▶ ACTIVITY
Each line from the one that contains "Delete Sprite1 using the trash icon" to the end of the material must be set down exactly, and no line before it.

---

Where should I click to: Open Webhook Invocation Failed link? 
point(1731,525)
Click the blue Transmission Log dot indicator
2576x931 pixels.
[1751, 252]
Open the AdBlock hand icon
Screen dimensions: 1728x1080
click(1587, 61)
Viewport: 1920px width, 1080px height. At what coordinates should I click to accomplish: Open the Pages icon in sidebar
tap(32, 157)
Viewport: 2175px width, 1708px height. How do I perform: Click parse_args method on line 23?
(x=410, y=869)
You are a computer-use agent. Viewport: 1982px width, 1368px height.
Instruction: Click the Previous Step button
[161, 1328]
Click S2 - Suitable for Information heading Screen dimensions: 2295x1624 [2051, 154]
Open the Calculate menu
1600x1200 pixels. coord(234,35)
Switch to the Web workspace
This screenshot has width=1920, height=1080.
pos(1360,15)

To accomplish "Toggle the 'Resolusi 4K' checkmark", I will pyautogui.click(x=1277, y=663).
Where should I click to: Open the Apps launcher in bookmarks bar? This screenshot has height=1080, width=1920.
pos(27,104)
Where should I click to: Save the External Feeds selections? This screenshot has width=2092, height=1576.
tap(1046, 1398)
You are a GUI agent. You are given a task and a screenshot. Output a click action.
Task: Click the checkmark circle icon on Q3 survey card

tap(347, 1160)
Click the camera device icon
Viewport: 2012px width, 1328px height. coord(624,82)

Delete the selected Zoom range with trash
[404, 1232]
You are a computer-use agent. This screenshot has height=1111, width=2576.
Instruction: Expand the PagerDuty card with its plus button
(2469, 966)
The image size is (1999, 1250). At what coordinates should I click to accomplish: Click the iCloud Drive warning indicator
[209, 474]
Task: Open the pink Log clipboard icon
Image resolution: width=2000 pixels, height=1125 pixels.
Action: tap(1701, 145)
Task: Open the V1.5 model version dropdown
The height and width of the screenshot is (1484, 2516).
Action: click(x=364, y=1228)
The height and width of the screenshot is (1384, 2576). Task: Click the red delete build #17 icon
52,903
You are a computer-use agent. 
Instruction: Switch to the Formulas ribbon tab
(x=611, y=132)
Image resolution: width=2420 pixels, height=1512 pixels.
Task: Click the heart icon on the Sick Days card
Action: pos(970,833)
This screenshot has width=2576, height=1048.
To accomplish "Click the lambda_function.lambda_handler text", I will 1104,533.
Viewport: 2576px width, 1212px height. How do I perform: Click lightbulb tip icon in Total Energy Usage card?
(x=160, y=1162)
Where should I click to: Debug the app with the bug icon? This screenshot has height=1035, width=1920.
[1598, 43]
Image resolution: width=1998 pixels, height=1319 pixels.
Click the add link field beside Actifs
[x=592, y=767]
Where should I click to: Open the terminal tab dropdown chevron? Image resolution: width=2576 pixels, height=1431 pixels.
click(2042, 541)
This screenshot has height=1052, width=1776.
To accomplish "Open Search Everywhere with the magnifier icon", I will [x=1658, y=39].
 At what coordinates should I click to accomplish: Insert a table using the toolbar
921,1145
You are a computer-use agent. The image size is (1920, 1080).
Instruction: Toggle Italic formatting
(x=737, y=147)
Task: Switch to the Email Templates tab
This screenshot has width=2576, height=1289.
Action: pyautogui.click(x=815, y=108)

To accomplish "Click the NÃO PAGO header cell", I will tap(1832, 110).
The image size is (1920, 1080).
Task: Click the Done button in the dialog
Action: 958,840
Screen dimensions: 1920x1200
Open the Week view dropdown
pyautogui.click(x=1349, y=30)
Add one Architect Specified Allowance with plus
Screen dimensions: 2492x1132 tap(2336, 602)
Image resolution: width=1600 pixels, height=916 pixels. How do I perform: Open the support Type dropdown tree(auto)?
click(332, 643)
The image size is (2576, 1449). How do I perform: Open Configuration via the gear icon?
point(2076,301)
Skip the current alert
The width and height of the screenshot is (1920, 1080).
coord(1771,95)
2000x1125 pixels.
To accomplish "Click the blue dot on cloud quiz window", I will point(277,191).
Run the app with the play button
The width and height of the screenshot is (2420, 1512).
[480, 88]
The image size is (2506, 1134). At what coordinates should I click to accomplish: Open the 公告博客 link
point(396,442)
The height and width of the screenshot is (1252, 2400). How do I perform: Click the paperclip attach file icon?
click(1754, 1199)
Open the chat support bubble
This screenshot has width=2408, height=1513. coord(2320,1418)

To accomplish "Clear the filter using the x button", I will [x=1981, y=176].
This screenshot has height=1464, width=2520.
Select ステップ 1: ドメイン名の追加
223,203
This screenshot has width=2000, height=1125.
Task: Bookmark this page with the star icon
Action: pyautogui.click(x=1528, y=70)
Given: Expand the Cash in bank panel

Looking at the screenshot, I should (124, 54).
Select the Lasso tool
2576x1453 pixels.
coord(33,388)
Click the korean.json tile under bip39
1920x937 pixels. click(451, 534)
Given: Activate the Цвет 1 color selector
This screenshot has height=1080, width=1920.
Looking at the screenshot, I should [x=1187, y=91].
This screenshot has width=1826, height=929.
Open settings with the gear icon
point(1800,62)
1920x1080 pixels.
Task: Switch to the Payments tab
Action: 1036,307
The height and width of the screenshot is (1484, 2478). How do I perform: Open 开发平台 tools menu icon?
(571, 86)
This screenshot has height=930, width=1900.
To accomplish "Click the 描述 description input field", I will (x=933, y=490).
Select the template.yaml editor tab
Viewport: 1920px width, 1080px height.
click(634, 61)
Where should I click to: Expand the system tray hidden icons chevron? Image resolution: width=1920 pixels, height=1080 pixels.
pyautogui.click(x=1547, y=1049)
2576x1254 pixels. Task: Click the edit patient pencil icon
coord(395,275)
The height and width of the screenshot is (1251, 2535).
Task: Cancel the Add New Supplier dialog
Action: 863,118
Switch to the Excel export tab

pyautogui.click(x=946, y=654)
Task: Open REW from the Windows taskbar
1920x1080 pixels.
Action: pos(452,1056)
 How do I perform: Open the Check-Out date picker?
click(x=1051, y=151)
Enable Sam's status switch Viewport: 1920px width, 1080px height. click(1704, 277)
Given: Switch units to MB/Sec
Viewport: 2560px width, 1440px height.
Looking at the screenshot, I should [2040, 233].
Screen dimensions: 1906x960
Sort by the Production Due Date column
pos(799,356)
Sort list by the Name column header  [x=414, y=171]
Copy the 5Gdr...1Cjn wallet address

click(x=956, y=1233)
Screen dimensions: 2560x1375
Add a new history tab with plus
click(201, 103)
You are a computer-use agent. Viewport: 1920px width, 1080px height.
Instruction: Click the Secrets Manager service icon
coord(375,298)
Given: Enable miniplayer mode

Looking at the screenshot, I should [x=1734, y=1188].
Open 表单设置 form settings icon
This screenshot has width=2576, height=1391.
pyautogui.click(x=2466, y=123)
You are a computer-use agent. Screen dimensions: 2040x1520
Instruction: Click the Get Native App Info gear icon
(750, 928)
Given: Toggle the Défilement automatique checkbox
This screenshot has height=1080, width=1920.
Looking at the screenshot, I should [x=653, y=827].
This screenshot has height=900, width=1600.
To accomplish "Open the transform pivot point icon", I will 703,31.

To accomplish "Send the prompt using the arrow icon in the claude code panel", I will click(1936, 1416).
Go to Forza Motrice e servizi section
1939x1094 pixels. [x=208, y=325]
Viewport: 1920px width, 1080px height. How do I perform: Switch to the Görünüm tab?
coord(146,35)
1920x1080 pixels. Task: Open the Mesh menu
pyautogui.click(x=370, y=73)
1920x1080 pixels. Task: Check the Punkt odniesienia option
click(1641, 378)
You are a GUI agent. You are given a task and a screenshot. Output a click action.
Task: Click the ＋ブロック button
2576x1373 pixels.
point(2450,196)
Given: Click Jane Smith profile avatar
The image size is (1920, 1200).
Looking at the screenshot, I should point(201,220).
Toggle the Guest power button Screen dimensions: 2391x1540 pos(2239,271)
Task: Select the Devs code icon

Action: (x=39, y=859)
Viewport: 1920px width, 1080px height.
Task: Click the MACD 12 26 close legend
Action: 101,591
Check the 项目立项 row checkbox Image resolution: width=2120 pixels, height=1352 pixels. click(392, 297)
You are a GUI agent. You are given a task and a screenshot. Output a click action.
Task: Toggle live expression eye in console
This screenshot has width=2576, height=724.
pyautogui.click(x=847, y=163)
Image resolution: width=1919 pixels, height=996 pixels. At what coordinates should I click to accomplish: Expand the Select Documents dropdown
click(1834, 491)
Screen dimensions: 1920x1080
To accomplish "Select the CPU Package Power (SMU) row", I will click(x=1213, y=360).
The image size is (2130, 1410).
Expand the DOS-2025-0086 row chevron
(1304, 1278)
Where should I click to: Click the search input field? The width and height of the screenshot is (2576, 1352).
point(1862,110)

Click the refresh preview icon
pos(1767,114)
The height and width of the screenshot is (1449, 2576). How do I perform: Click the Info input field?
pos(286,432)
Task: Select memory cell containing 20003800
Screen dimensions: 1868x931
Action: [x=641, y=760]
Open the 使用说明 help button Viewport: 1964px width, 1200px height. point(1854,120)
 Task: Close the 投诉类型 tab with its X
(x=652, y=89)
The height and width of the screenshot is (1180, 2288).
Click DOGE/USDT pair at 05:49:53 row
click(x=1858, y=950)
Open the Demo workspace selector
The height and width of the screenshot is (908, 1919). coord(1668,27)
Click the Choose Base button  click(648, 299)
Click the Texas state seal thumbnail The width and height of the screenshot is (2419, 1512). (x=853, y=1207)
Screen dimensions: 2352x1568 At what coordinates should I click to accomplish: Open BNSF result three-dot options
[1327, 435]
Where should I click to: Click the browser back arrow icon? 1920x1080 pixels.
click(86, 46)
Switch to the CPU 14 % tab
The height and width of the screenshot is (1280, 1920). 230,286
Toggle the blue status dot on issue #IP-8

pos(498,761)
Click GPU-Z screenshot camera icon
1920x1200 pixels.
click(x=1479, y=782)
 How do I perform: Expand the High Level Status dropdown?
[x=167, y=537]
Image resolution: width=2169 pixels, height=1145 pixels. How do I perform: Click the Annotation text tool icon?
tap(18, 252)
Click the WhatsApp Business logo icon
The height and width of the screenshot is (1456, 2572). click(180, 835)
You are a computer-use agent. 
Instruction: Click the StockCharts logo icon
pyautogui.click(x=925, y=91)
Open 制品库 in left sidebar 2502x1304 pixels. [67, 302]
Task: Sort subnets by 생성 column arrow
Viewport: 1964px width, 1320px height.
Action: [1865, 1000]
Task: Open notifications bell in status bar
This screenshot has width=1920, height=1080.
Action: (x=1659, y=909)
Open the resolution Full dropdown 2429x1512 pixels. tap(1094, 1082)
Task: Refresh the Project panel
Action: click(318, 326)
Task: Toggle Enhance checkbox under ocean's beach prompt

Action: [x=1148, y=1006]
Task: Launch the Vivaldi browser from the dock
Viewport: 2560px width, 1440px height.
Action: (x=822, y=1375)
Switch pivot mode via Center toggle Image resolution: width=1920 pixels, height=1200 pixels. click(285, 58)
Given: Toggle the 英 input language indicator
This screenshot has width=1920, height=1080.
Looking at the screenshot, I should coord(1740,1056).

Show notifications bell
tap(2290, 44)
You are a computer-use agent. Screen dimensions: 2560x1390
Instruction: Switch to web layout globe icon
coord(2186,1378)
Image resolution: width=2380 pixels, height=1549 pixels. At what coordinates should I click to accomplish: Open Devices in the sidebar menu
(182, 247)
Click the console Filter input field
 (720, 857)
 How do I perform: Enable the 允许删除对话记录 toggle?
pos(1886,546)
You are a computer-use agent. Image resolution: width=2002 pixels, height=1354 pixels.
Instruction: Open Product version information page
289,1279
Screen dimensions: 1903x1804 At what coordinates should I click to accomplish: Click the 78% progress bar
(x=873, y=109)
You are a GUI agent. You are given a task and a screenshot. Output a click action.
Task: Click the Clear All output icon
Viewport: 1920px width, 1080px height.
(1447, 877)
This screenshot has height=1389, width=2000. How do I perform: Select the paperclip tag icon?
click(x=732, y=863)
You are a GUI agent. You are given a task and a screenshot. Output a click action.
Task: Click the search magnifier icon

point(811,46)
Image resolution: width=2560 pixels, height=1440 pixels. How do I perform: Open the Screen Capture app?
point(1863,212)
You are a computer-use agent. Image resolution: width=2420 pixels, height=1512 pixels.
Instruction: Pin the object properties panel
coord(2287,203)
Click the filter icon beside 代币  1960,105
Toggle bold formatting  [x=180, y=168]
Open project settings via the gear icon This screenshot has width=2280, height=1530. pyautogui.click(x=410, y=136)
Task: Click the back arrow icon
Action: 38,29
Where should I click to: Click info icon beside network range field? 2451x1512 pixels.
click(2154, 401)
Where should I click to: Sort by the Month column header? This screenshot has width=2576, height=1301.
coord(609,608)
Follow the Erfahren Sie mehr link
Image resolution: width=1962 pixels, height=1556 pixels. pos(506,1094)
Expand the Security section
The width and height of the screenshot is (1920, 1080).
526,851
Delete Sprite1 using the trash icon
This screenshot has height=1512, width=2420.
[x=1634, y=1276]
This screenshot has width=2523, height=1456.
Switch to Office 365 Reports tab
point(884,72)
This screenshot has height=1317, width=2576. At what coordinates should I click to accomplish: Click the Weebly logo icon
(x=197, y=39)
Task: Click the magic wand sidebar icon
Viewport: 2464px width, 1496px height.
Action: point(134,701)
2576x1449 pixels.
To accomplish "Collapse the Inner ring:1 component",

---

▶ SOLUTION FOR THIS PROBLEM
Delete Sprite1 using the trash icon
This screenshot has height=1512, width=2420.
[x=1634, y=1276]
This screenshot has width=2523, height=1456.
Switch to Office 365 Reports tab
point(884,72)
This screenshot has height=1317, width=2576. At what coordinates should I click to accomplish: Click the Weebly logo icon
(x=197, y=39)
Task: Click the magic wand sidebar icon
Viewport: 2464px width, 1496px height.
Action: point(134,701)
2576x1449 pixels.
To accomplish "Collapse the Inner ring:1 component",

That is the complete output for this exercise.